**Required task**
In two sentences, summarize the passage on Swedish women's houses and shelters that comes before the rows.

**Document text**
┌────────
The building was restored by the women themselves and, as a result, courses for women in restoration continued to be arranged.
The courses, in their turn, led to the foundation of Kvinnofolkhögskolan (a folk high school for women) - the first of its kind in Sweden.
In 1979, a women’s house was opened in Stockholm. Women’s houses functioned as multi-activity centres for the various women’s groups’
activities. In Norrköping a women’s house opened in 1982. Women’s activists in Umeå occupied a house for three months in 1983; as a
result of this action they received a big apartment from the local authority, and a few years later, a women’s house.
Women’s shelters
As a result of the debate on the sexual crime commission (see the section Personal/Political) more attention than before was given to
crimes of rape. Also other expressions of violence against women were brought into focus. Since the early 1970s, there were emergency centres
for raped and abused women in the United States and Great Britain, and many were calling for similar establishments in Sweden.
Gothenburg was the first Swedish city to introduce this kind of centre when the newly opened Kvinnohuset started a telephone hotline in 1978.
Kvinnohusgruppen was formed in Stockholm in1976 on the initiative of lesbian feminists - Group 8, SKV and other organizations joined in afterwards.
└────────
(Dataset items)
┌────────
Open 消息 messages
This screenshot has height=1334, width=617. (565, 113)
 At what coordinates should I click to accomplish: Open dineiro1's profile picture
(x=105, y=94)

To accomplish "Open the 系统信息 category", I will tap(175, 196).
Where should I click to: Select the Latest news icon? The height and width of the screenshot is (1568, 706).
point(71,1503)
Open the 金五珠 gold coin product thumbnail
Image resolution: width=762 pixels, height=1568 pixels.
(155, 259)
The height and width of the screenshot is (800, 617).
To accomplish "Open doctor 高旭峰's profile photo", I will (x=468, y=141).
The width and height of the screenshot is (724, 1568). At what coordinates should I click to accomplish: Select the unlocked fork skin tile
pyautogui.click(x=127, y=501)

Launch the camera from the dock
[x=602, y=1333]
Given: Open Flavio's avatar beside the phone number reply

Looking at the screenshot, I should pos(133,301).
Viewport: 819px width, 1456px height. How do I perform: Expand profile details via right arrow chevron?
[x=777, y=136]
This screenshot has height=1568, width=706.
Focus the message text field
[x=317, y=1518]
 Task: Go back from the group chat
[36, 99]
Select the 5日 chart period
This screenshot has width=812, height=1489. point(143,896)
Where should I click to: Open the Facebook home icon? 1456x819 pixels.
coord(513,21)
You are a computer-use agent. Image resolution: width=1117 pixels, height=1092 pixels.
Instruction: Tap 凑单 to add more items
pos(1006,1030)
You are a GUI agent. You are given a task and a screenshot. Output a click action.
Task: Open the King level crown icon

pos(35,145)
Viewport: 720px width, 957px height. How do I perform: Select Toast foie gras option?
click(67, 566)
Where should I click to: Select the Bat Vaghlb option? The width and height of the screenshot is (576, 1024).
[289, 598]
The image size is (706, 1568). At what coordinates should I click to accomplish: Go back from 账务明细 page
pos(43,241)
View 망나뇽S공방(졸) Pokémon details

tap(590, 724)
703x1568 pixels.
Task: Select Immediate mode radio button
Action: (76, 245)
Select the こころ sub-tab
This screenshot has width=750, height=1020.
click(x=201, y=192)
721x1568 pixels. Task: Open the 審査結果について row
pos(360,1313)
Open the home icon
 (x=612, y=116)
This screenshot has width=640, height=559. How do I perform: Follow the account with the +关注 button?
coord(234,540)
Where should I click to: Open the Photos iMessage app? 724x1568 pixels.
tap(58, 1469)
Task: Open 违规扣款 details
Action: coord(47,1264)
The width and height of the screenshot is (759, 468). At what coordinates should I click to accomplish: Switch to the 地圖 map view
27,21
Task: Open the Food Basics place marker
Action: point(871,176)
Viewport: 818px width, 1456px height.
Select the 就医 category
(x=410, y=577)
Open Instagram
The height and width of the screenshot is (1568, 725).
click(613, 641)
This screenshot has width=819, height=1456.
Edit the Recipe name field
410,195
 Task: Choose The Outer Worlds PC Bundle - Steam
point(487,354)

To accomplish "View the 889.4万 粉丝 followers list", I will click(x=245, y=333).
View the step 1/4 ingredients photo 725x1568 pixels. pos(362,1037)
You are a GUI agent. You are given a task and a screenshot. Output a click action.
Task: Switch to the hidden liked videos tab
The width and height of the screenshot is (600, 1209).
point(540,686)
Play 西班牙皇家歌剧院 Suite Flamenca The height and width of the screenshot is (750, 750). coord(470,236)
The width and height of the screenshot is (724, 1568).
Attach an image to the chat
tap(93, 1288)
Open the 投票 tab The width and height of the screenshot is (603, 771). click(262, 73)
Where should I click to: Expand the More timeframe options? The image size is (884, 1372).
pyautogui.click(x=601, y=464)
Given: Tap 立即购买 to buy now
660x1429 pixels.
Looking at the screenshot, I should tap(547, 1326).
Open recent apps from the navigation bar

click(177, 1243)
└────────
**Task answer**
After women restored a building themselves, restoration courses for women continued and led to Kvinnofolkhögskolan, Sweden's first folk high school for women, and women's houses serving as multi-activity centers opened in Stockholm in 1979 and Norrköping in 1982, with Umeå activists eventually getting one after occupying a house in 1983. Debate on the sexual crime commission brought more attention to rape and other violence against women, and Gothenburg became the first Swedish city with an emergency center for raped and abused women when Kvinnohuset started a telephone hotline in 1978.